Going through a divorce brings on extreme emotions, and having to deal with selling a home is one of the last things you’d want.
“I try to teach people to think with their brain not their heart,” says Laurel Starks, divorce real estate expert and author of Divorcing the House: A Guide to Understanding Your Options, the Pitfalls & Whether You Could-or Should-Keep Your Home in Divorce. She also is owner of Starks Realty Group in Southern California.
“This is a business decision, and the decisions you make now will affect your future. How you rebound from this divorce is directly related to the decisions you make when you are in the divorce,” she adds.
In many of the contentious divorces she has been involved in, the marital home can become a source of revenge, strife and sometimes financial ruin. That once important financial asset to the couple now becomes a chess piece.

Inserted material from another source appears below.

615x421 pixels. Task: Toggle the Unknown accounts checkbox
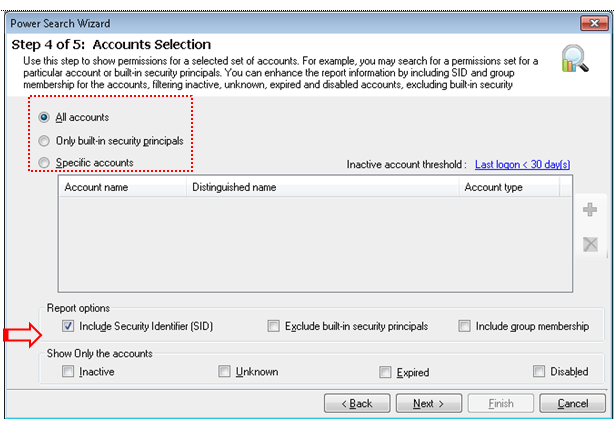[224, 371]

But Starks has given advice to thousands of couples and teaches lawyers and real estate agents that it doesn’t have to become a tug-of-war.

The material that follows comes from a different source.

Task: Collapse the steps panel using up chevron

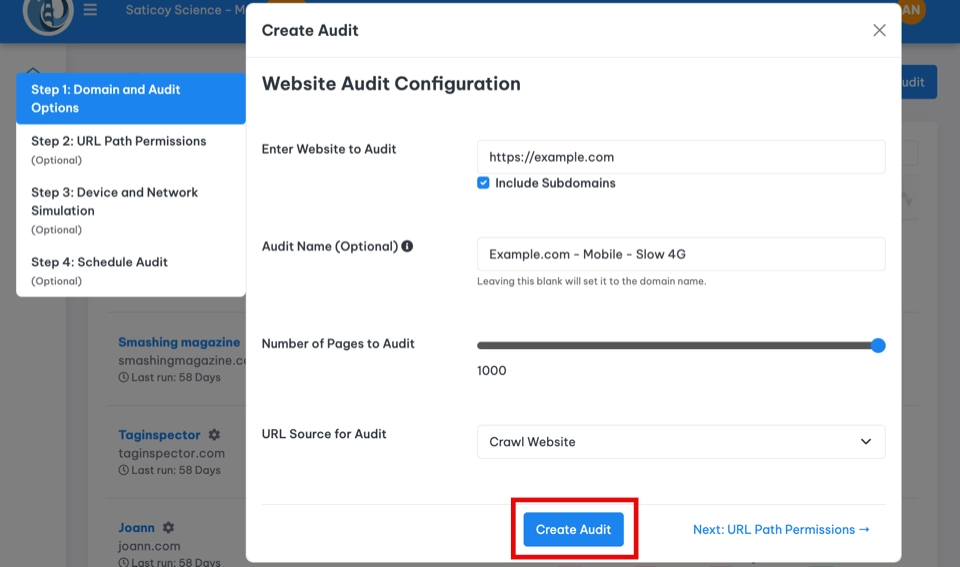Action: [x=33, y=70]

The sale of a house usually comes because one of the two involved can’t afford it. The same income that went to support one household is now going to two households, and the cost of divorce can be outlandish.
The cost isn’t limited to lawyers’ fees. One spouse has to find new furniture. You no longer qualify for your cell phone’s family plan. Someone has to find a health insurance plan. The list goes on and on, and the expenses can pile up.

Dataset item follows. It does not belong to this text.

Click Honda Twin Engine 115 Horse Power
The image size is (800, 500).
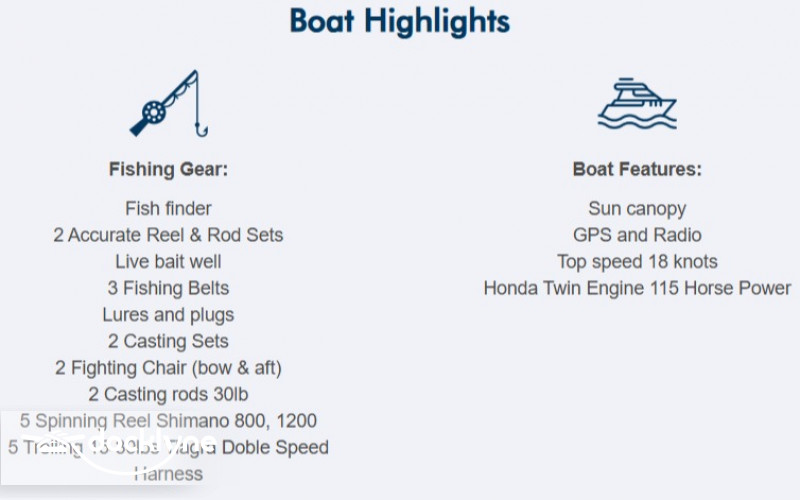coord(637,288)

Here is Starks’ best advice for those selling a house during a divorce to give people an idea of how to come out of it financially OK and ready for their new life:
Check your home buying eligibility. Start here (Nov 23rd, 2024)Take care of yourself
Through all the court dates, the doubts and the anger, self-care will become very important. You need your strength and best wits about you. You also need to believe that your best days are ahead, she says.
“Believe that this too shall pass. For me to have a client call me two or three years later, I sometimes don’t’ even recognize them as a person. All that toxic hell they were living through is over.”
Don’t be married to the house
Starks does not advocate remaining married to the mortgage. If one person can’t refinance the mortgage, then sell the property.
You are paying a lawyer to be smart for you, but some lawyers and even judges think that if you sign off on the title then you are signing off on the mortgage. That is not true, she says.
Don’t sabotage your own profits
Many times, one spouse does not want to sell the house, but there is a court order to do so. That anger causes the devil to come out and ruin parts of the house – or they sabotage an open house by not keeping the house clean.
“One time, we had to have the wife evicted during the escrow process. She sabotaged the sale, and now the court is sanctioning her. She has to pay her husband’s attorney fees now. It’s just dumb,” Starks says.
Hire a stager
“The showing condition of the house is very important. A lot of times in a divorced house, there is deferred maintenance, and no one can afford or has the energy to fix things,” she says.
The house is the number one form of capital in most marriages.
Many times, the couple ends up needing every penny they can get out of the house. Starks says that she rarely puts a house on the market if it isn’t staged to look it’s best – it can facilitate the sale.
Take everything when you move out
If you are the spouse moving out of the house, take everything with you right away.
“Don’t necessarily think you will go back without a court order,” Starks says. “If someone is thinking of divorcing and thinking of leaving, take everything that is yours with the anticipation that you aren’t going back. Many times the spouse comes back to get their stuff and the locks are changed, alarms are on, dogs are bought.”
Make copies of everything
Before you leave the house, make copies of all the tax returns, financial bank statements, and anything else you think could be important in the selling of the house.
Hire a real estate person familiar with divorce knowledge
In some areas, there are divorce real estate experts. If they are not titled that way, make sure to interview them to see if they have had a lot of experience of selling a house during a divorce.
The real estate agent must establish neutrality with both sides of the couple. They don’t represent one side or the other, removing any bias and helping things along.
Do your own investigation
Starks has seen in many divorces where the spouses themselves don’t know who is on the deed or if there are any judgments or liens against the house – including from the IRS. You need to find out all that stuff including the balance on the mortgage.